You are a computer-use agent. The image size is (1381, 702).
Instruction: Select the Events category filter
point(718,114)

=======

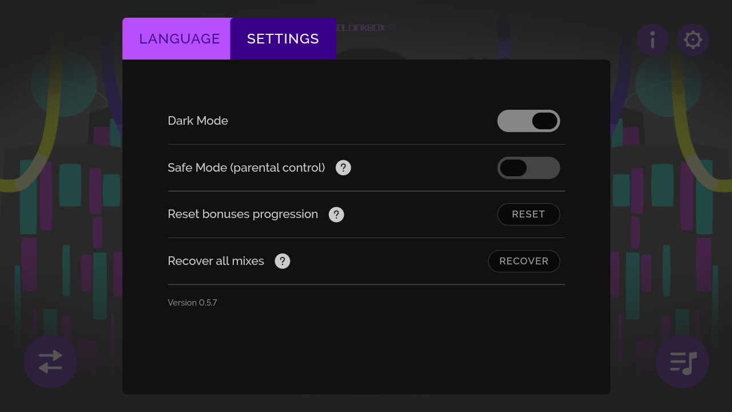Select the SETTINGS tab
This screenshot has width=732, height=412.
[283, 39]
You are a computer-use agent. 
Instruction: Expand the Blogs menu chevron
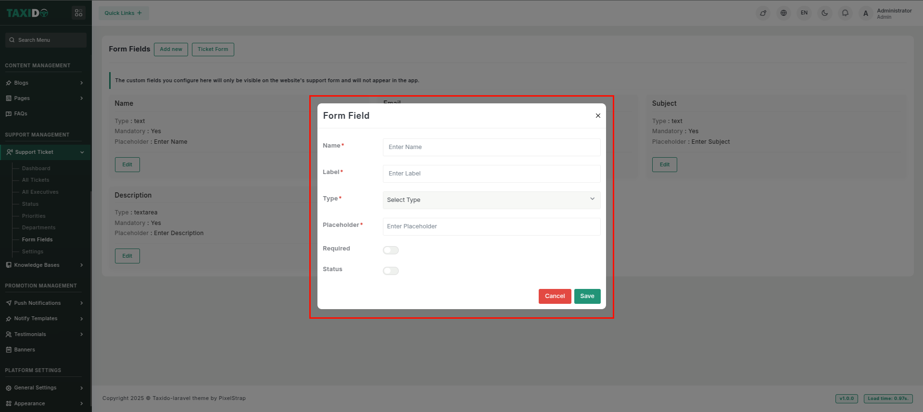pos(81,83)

=======

HOW TO COMPLETE THIS TASK - Within the listing above, work out how many lines contain the string "computer", and reply with that number only.

OUTPUT FOR THIS TASK - 2